* [TRY IT]: Transcribe every record verbatim.

##############################

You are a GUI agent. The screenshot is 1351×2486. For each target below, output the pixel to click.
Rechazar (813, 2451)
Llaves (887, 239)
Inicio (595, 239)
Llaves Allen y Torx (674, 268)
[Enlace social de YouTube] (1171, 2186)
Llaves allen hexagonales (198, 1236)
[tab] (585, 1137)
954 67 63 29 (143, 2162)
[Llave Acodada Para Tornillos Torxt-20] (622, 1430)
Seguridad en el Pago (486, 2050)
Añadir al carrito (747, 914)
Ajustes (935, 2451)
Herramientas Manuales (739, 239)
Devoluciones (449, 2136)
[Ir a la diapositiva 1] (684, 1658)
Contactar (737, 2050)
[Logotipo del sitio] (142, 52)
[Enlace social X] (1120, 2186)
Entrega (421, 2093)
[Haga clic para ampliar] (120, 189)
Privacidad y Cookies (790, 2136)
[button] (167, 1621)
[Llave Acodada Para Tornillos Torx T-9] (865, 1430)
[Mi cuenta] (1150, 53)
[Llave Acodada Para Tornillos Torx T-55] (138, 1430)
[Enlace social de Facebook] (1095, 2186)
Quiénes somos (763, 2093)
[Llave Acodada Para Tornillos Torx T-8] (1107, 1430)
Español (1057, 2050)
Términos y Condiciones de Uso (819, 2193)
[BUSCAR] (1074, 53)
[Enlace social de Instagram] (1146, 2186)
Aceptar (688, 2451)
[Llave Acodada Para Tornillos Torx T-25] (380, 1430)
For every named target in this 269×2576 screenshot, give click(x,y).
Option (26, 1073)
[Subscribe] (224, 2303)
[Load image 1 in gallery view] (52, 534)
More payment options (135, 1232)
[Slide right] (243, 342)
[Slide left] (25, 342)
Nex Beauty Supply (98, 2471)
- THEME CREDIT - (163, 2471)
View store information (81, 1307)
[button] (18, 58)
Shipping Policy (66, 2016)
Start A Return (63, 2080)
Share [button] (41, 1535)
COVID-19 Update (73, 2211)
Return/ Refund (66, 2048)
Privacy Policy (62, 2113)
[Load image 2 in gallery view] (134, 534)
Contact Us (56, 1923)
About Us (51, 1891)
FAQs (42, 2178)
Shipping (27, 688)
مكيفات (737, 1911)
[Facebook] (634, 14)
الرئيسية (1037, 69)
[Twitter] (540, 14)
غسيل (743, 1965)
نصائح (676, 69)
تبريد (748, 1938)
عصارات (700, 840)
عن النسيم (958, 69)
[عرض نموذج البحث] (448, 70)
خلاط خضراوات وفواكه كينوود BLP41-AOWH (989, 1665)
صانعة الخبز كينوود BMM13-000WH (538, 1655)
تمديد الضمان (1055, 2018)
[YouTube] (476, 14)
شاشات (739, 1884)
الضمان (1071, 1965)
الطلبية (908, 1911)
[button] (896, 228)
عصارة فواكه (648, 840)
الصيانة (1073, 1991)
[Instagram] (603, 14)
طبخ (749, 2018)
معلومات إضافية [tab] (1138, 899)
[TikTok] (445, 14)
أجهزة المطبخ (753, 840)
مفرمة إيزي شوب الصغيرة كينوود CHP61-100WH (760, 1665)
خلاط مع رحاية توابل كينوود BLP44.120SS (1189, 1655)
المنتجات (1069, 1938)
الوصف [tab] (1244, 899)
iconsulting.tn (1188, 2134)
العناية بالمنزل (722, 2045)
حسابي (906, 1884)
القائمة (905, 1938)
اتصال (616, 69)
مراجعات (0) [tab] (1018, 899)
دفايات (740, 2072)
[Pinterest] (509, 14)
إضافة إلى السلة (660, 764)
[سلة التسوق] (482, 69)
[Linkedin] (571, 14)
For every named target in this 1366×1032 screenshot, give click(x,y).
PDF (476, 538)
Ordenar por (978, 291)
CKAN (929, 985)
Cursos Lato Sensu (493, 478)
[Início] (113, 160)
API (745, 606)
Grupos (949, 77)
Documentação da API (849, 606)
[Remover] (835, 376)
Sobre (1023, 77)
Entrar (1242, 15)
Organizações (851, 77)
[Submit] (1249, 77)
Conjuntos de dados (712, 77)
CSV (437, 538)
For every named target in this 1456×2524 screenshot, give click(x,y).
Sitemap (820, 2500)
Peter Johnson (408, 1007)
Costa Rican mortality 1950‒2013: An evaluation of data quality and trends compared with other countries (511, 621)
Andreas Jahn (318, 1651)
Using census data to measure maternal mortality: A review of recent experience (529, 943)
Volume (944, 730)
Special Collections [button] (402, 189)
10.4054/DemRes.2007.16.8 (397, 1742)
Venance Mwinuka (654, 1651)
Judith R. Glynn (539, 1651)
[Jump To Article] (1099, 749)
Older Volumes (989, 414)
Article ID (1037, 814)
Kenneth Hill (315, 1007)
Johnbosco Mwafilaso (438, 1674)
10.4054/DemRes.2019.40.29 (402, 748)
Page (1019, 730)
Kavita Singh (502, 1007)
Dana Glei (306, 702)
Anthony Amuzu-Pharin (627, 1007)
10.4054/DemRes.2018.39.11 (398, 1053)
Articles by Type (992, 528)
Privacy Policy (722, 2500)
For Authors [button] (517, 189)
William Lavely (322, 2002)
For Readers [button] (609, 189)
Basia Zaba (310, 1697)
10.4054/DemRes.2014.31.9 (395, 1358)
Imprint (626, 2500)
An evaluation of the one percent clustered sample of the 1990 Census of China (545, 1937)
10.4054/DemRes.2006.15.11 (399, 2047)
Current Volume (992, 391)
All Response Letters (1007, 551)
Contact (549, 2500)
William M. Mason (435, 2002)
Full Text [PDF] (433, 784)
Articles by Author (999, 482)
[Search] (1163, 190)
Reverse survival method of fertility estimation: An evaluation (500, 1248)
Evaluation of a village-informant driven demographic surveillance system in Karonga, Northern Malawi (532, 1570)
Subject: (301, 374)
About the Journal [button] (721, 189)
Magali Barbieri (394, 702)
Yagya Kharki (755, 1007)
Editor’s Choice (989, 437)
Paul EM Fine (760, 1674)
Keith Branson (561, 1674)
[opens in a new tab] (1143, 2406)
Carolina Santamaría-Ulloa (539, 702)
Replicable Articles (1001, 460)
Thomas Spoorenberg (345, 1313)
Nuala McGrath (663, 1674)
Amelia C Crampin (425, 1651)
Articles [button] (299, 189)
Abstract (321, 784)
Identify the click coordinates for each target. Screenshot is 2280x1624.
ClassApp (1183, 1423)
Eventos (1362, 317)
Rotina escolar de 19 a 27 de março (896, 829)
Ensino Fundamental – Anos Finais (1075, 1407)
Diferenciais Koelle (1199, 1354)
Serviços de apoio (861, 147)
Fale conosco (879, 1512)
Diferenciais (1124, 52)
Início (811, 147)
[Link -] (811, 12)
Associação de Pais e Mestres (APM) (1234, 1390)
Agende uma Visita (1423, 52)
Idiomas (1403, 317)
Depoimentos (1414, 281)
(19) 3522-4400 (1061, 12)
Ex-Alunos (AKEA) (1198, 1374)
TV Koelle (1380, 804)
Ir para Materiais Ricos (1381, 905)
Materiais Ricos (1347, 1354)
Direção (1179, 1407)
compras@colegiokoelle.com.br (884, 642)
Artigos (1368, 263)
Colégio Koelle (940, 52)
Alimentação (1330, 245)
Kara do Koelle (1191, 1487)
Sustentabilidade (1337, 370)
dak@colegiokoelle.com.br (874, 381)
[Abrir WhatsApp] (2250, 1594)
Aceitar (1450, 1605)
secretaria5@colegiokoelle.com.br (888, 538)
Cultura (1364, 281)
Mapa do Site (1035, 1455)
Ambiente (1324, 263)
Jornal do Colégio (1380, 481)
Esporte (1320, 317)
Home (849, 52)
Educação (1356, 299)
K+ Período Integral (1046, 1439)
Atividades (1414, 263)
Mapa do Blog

##############################

* [EXERCISE RESULT]:
You are a GUI agent. The screenshot is 1351×2486. For each target below, output the pixel to click.
Rechazar (813, 2451)
Llaves (887, 239)
Inicio (595, 239)
Llaves Allen y Torx (674, 268)
[Enlace social de YouTube] (1171, 2186)
Llaves allen hexagonales (198, 1236)
[tab] (585, 1137)
954 67 63 29 (143, 2162)
[Llave Acodada Para Tornillos Torxt-20] (622, 1430)
Seguridad en el Pago (486, 2050)
Añadir al carrito (747, 914)
Ajustes (935, 2451)
Herramientas Manuales (739, 239)
Devoluciones (449, 2136)
[Ir a la diapositiva 1] (684, 1658)
Contactar (737, 2050)
[Logotipo del sitio] (142, 52)
[Enlace social X] (1120, 2186)
Entrega (421, 2093)
[Haga clic para ampliar] (120, 189)
Privacidad y Cookies (790, 2136)
[button] (167, 1621)
[Llave Acodada Para Tornillos Torx T-9] (865, 1430)
[Mi cuenta] (1150, 53)
[Llave Acodada Para Tornillos Torx T-55] (138, 1430)
[Enlace social de Facebook] (1095, 2186)
Quiénes somos (763, 2093)
[Llave Acodada Para Tornillos Torx T-8] (1107, 1430)
Español (1057, 2050)
Términos y Condiciones de Uso (819, 2193)
[BUSCAR] (1074, 53)
[Enlace social de Instagram] (1146, 2186)
Aceptar (688, 2451)
[Llave Acodada Para Tornillos Torx T-25] (380, 1430)
For every named target in this 269×2576 screenshot, give click(x,y).
Option (26, 1073)
[Subscribe] (224, 2303)
[Load image 1 in gallery view] (52, 534)
More payment options (135, 1232)
[Slide right] (243, 342)
[Slide left] (25, 342)
Nex Beauty Supply (98, 2471)
- THEME CREDIT - (163, 2471)
View store information (81, 1307)
[button] (18, 58)
Shipping Policy (66, 2016)
Start A Return (63, 2080)
Share [button] (41, 1535)
COVID-19 Update (73, 2211)
Return/ Refund (66, 2048)
Privacy Policy (62, 2113)
[Load image 2 in gallery view] (134, 534)
Contact Us (56, 1923)
About Us (51, 1891)
FAQs (42, 2178)
Shipping (27, 688)
مكيفات (737, 1911)
[Facebook] (634, 14)
الرئيسية (1037, 69)
[Twitter] (540, 14)
غسيل (743, 1965)
نصائح (676, 69)
تبريد (748, 1938)
عصارات (700, 840)
عن النسيم (958, 69)
[عرض نموذج البحث] (448, 70)
خلاط خضراوات وفواكه كينوود BLP41-AOWH (989, 1665)
صانعة الخبز كينوود BMM13-000WH (538, 1655)
تمديد الضمان (1055, 2018)
[YouTube] (476, 14)
شاشات (739, 1884)
الضمان (1071, 1965)
الطلبية (908, 1911)
[button] (896, 228)
عصارة فواكه (648, 840)
الصيانة (1073, 1991)
[Instagram] (603, 14)
طبخ (749, 2018)
معلومات إضافية [tab] (1138, 899)
[TikTok] (445, 14)
أجهزة المطبخ (753, 840)
مفرمة إيزي شوب الصغيرة كينوود CHP61-100WH (760, 1665)
خلاط مع رحاية توابل كينوود BLP44.120SS (1189, 1655)
المنتجات (1069, 1938)
الوصف [tab] (1244, 899)
iconsulting.tn (1188, 2134)
العناية بالمنزل (722, 2045)
حسابي (906, 1884)
القائمة (905, 1938)
اتصال (616, 69)
مراجعات (0) [tab] (1018, 899)
دفايات (740, 2072)
[Pinterest] (509, 14)
إضافة إلى السلة (660, 764)
[سلة التسوق] (482, 69)
[Linkedin] (571, 14)
For every named target in this 1366×1032 screenshot, give click(x,y).
PDF (476, 538)
Ordenar por (978, 291)
CKAN (929, 985)
Cursos Lato Sensu (493, 478)
[Início] (113, 160)
API (745, 606)
Grupos (949, 77)
Documentação da API (849, 606)
[Remover] (835, 376)
Sobre (1023, 77)
Entrar (1242, 15)
Organizações (851, 77)
[Submit] (1249, 77)
Conjuntos de dados (712, 77)
CSV (437, 538)
For every named target in this 1456×2524 screenshot, give click(x,y).
Sitemap (820, 2500)
Peter Johnson (408, 1007)
Costa Rican mortality 1950‒2013: An evaluation of data quality and trends compared with other countries (511, 621)
Andreas Jahn (318, 1651)
Using census data to measure maternal mortality: A review of recent experience (529, 943)
Volume (944, 730)
Special Collections [button] (402, 189)
10.4054/DemRes.2007.16.8 (397, 1742)
Venance Mwinuka (654, 1651)
Judith R. Glynn (539, 1651)
[Jump To Article] (1099, 749)
Older Volumes (989, 414)
Article ID (1037, 814)
Kenneth Hill (315, 1007)
Johnbosco Mwafilaso (438, 1674)
10.4054/DemRes.2019.40.29 (402, 748)
Page (1019, 730)
Kavita Singh (502, 1007)
Dana Glei (306, 702)
Anthony Amuzu-Pharin (627, 1007)
10.4054/DemRes.2018.39.11 (398, 1053)
Articles by Type (992, 528)
Privacy Policy (722, 2500)
For Authors [button] (517, 189)
William Lavely (322, 2002)
For Readers [button] (609, 189)
Basia Zaba (310, 1697)
10.4054/DemRes.2014.31.9 (395, 1358)
Imprint (626, 2500)
An evaluation of the one percent clustered sample of the 1990 Census of China (545, 1937)
10.4054/DemRes.2006.15.11 (399, 2047)
Current Volume (992, 391)
All Response Letters (1007, 551)
Contact (549, 2500)
William M. Mason (435, 2002)
Full Text [PDF] (433, 784)
Articles by Author (999, 482)
[Search] (1163, 190)
Reverse survival method of fertility estimation: An evaluation (500, 1248)
Evaluation of a village-informant driven demographic surveillance system in Karonga, Northern Malawi (532, 1570)
Subject: (301, 374)
About the Journal [button] (721, 189)
Magali Barbieri (394, 702)
Yagya Kharki (755, 1007)
Editor’s Choice (989, 437)
Paul EM Fine (760, 1674)
Keith Branson (561, 1674)
[opens in a new tab] (1143, 2406)
Carolina Santamaría-Ulloa (539, 702)
Replicable Articles (1001, 460)
Thomas Spoorenberg (345, 1313)
Nuala McGrath (663, 1674)
Amelia C Crampin (425, 1651)
Articles [button] (299, 189)
Abstract (321, 784)
Identify the click coordinates for each target. Screenshot is 2280x1624.
ClassApp (1183, 1423)
Eventos (1362, 317)
Rotina escolar de 19 a 27 de março (896, 829)
Ensino Fundamental – Anos Finais (1075, 1407)
Diferenciais Koelle (1199, 1354)
Serviços de apoio (861, 147)
Fale conosco (879, 1512)
Diferenciais (1124, 52)
Início (811, 147)
[Link -] (811, 12)
Associação de Pais e Mestres (APM) (1234, 1390)
Agende uma Visita (1423, 52)
Idiomas (1403, 317)
Depoimentos (1414, 281)
(19) 3522-4400 (1061, 12)
Ex-Alunos (AKEA) (1198, 1374)
TV Koelle (1380, 804)
Ir para Materiais Ricos (1381, 905)
Materiais Ricos (1347, 1354)
Direção (1179, 1407)
compras@colegiokoelle.com.br (884, 642)
Artigos (1368, 263)
Colégio Koelle (940, 52)
Alimentação (1330, 245)
Kara do Koelle (1191, 1487)
Sustentabilidade (1337, 370)
dak@colegiokoelle.com.br (874, 381)
[Abrir WhatsApp] (2250, 1594)
Aceitar (1450, 1605)
secretaria5@colegiokoelle.com.br (888, 538)
Cultura (1364, 281)
Mapa do Site (1035, 1455)
Ambiente (1324, 263)
Jornal do Colégio (1380, 481)
Esporte (1320, 317)
Home (849, 52)
Educação (1356, 299)
K+ Período Integral (1046, 1439)
Atividades (1414, 263)
Mapa do Blog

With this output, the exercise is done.